┌────────

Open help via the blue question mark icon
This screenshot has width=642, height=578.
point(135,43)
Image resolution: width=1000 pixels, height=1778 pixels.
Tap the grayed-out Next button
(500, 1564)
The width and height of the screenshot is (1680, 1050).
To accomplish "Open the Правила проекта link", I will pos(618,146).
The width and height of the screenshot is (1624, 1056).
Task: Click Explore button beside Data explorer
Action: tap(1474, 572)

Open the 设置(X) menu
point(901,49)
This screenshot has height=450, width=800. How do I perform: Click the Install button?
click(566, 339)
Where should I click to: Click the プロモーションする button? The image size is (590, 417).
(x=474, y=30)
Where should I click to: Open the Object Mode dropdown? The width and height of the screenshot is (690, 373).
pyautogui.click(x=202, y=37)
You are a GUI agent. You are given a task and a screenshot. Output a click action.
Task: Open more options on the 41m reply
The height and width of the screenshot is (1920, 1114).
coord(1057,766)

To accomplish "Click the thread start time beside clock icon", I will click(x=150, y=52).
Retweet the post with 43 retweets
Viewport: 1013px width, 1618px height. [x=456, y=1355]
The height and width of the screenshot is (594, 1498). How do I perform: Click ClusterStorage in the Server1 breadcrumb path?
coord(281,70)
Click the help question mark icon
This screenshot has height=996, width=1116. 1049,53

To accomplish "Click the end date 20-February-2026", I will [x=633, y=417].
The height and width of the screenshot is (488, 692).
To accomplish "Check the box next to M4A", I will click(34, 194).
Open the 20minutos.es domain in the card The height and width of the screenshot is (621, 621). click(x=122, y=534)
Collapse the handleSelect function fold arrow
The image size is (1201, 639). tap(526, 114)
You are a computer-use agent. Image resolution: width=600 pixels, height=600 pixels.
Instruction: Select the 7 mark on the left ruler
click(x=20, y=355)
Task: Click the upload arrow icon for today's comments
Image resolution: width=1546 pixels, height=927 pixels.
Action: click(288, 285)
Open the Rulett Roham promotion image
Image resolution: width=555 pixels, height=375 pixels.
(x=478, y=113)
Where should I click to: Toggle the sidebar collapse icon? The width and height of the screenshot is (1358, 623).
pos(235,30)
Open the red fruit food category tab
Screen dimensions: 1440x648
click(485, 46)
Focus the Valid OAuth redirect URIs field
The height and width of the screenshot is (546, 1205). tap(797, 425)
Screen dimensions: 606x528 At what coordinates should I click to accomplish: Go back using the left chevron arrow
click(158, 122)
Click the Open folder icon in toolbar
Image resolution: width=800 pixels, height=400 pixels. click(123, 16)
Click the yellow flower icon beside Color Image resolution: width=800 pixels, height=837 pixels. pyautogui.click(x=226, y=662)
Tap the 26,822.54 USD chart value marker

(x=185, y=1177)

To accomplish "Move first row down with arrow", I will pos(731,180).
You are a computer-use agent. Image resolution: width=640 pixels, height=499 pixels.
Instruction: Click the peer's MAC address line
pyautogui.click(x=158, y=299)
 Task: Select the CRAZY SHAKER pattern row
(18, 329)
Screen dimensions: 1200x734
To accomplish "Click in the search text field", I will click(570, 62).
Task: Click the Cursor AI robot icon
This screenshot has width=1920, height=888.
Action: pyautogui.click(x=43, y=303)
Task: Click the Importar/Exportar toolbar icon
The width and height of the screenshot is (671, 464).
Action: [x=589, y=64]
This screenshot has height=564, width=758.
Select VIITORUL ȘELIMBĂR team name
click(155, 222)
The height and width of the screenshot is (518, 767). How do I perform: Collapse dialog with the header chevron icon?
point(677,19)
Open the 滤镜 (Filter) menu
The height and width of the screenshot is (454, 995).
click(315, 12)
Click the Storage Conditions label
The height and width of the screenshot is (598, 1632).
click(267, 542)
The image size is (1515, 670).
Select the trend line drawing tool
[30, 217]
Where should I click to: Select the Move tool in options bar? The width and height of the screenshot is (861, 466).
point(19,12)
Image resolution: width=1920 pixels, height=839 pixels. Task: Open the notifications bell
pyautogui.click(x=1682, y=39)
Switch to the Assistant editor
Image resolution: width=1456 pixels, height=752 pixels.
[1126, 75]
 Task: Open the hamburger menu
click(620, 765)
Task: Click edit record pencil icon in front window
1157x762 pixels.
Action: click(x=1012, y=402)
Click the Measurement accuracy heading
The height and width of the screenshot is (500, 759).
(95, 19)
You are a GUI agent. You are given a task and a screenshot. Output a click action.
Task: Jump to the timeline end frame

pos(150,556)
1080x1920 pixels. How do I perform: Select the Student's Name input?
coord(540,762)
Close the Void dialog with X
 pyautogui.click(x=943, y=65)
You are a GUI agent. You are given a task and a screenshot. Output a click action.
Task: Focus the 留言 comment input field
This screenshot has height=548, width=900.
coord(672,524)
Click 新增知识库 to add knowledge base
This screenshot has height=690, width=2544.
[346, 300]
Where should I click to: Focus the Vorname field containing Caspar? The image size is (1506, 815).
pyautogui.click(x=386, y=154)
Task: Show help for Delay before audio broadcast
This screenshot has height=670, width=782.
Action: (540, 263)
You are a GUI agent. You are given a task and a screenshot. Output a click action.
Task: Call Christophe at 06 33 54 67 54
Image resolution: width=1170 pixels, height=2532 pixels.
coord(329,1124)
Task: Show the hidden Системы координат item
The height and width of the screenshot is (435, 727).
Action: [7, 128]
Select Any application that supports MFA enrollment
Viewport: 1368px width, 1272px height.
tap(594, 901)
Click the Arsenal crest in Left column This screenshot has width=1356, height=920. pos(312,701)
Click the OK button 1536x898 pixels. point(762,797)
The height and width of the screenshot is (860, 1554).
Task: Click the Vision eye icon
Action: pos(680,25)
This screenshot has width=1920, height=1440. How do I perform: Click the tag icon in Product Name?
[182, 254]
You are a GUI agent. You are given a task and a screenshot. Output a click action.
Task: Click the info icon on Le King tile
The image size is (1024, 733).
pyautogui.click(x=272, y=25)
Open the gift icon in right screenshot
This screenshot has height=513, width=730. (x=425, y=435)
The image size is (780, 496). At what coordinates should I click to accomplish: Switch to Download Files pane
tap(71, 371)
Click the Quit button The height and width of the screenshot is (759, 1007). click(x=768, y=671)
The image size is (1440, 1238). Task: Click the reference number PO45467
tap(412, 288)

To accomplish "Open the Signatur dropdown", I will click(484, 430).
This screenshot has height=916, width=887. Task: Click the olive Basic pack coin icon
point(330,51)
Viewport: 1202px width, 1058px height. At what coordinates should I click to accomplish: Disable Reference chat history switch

└────────

### WHAT YOU WILL DO
Every single line in the records above must be written out exactly.

### RESULT BELOW
Open help via the blue question mark icon
This screenshot has width=642, height=578.
point(135,43)
Image resolution: width=1000 pixels, height=1778 pixels.
Tap the grayed-out Next button
(500, 1564)
The width and height of the screenshot is (1680, 1050).
To accomplish "Open the Правила проекта link", I will pos(618,146).
The width and height of the screenshot is (1624, 1056).
Task: Click Explore button beside Data explorer
Action: tap(1474, 572)

Open the 设置(X) menu
point(901,49)
This screenshot has height=450, width=800. How do I perform: Click the Install button?
click(566, 339)
Where should I click to: Click the プロモーションする button? The image size is (590, 417).
(x=474, y=30)
Where should I click to: Open the Object Mode dropdown? The width and height of the screenshot is (690, 373).
pyautogui.click(x=202, y=37)
You are a GUI agent. You are given a task and a screenshot. Output a click action.
Task: Open more options on the 41m reply
The height and width of the screenshot is (1920, 1114).
coord(1057,766)

To accomplish "Click the thread start time beside clock icon", I will click(x=150, y=52).
Retweet the post with 43 retweets
Viewport: 1013px width, 1618px height. [x=456, y=1355]
The height and width of the screenshot is (594, 1498). How do I perform: Click ClusterStorage in the Server1 breadcrumb path?
coord(281,70)
Click the help question mark icon
This screenshot has height=996, width=1116. 1049,53

To accomplish "Click the end date 20-February-2026", I will [x=633, y=417].
The height and width of the screenshot is (488, 692).
To accomplish "Check the box next to M4A", I will click(34, 194).
Open the 20minutos.es domain in the card The height and width of the screenshot is (621, 621). click(x=122, y=534)
Collapse the handleSelect function fold arrow
The image size is (1201, 639). tap(526, 114)
You are a computer-use agent. Image resolution: width=600 pixels, height=600 pixels.
Instruction: Select the 7 mark on the left ruler
click(x=20, y=355)
Task: Click the upload arrow icon for today's comments
Image resolution: width=1546 pixels, height=927 pixels.
Action: click(288, 285)
Open the Rulett Roham promotion image
Image resolution: width=555 pixels, height=375 pixels.
(x=478, y=113)
Where should I click to: Toggle the sidebar collapse icon? The width and height of the screenshot is (1358, 623).
pos(235,30)
Open the red fruit food category tab
Screen dimensions: 1440x648
click(485, 46)
Focus the Valid OAuth redirect URIs field
The height and width of the screenshot is (546, 1205). tap(797, 425)
Screen dimensions: 606x528 At what coordinates should I click to accomplish: Go back using the left chevron arrow
click(158, 122)
Click the Open folder icon in toolbar
Image resolution: width=800 pixels, height=400 pixels. click(123, 16)
Click the yellow flower icon beside Color Image resolution: width=800 pixels, height=837 pixels. pyautogui.click(x=226, y=662)
Tap the 26,822.54 USD chart value marker

(x=185, y=1177)

To accomplish "Move first row down with arrow", I will pos(731,180).
You are a computer-use agent. Image resolution: width=640 pixels, height=499 pixels.
Instruction: Click the peer's MAC address line
pyautogui.click(x=158, y=299)
 Task: Select the CRAZY SHAKER pattern row
(18, 329)
Screen dimensions: 1200x734
To accomplish "Click in the search text field", I will click(570, 62).
Task: Click the Cursor AI robot icon
This screenshot has width=1920, height=888.
Action: pyautogui.click(x=43, y=303)
Task: Click the Importar/Exportar toolbar icon
The width and height of the screenshot is (671, 464).
Action: [x=589, y=64]
This screenshot has height=564, width=758.
Select VIITORUL ȘELIMBĂR team name
click(155, 222)
The height and width of the screenshot is (518, 767). How do I perform: Collapse dialog with the header chevron icon?
point(677,19)
Open the 滤镜 (Filter) menu
The height and width of the screenshot is (454, 995).
click(315, 12)
Click the Storage Conditions label
The height and width of the screenshot is (598, 1632).
click(267, 542)
The image size is (1515, 670).
Select the trend line drawing tool
[30, 217]
Where should I click to: Select the Move tool in options bar? The width and height of the screenshot is (861, 466).
point(19,12)
Image resolution: width=1920 pixels, height=839 pixels. Task: Open the notifications bell
pyautogui.click(x=1682, y=39)
Switch to the Assistant editor
Image resolution: width=1456 pixels, height=752 pixels.
[1126, 75]
 Task: Open the hamburger menu
click(620, 765)
Task: Click edit record pencil icon in front window
1157x762 pixels.
Action: click(x=1012, y=402)
Click the Measurement accuracy heading
The height and width of the screenshot is (500, 759).
(95, 19)
You are a GUI agent. You are given a task and a screenshot. Output a click action.
Task: Jump to the timeline end frame

pos(150,556)
1080x1920 pixels. How do I perform: Select the Student's Name input?
coord(540,762)
Close the Void dialog with X
 pyautogui.click(x=943, y=65)
You are a GUI agent. You are given a task and a screenshot. Output a click action.
Task: Focus the 留言 comment input field
This screenshot has height=548, width=900.
coord(672,524)
Click 新增知识库 to add knowledge base
This screenshot has height=690, width=2544.
[346, 300]
Where should I click to: Focus the Vorname field containing Caspar? The image size is (1506, 815).
pyautogui.click(x=386, y=154)
Task: Show help for Delay before audio broadcast
This screenshot has height=670, width=782.
Action: (540, 263)
You are a GUI agent. You are given a task and a screenshot. Output a click action.
Task: Call Christophe at 06 33 54 67 54
Image resolution: width=1170 pixels, height=2532 pixels.
coord(329,1124)
Task: Show the hidden Системы координат item
The height and width of the screenshot is (435, 727).
Action: [7, 128]
Select Any application that supports MFA enrollment
Viewport: 1368px width, 1272px height.
tap(594, 901)
Click the Arsenal crest in Left column This screenshot has width=1356, height=920. pos(312,701)
Click the OK button 1536x898 pixels. point(762,797)
The height and width of the screenshot is (860, 1554).
Task: Click the Vision eye icon
Action: pos(680,25)
This screenshot has width=1920, height=1440. How do I perform: Click the tag icon in Product Name?
[182, 254]
You are a GUI agent. You are given a task and a screenshot. Output a click action.
Task: Click the info icon on Le King tile
The image size is (1024, 733).
pyautogui.click(x=272, y=25)
Open the gift icon in right screenshot
This screenshot has height=513, width=730. (x=425, y=435)
The image size is (780, 496). At what coordinates should I click to accomplish: Switch to Download Files pane
tap(71, 371)
Click the Quit button The height and width of the screenshot is (759, 1007). click(x=768, y=671)
The image size is (1440, 1238). Task: Click the reference number PO45467
tap(412, 288)

To accomplish "Open the Signatur dropdown", I will click(484, 430).
This screenshot has height=916, width=887. Task: Click the olive Basic pack coin icon
point(330,51)
Viewport: 1202px width, 1058px height. At what coordinates should I click to accomplish: Disable Reference chat history switch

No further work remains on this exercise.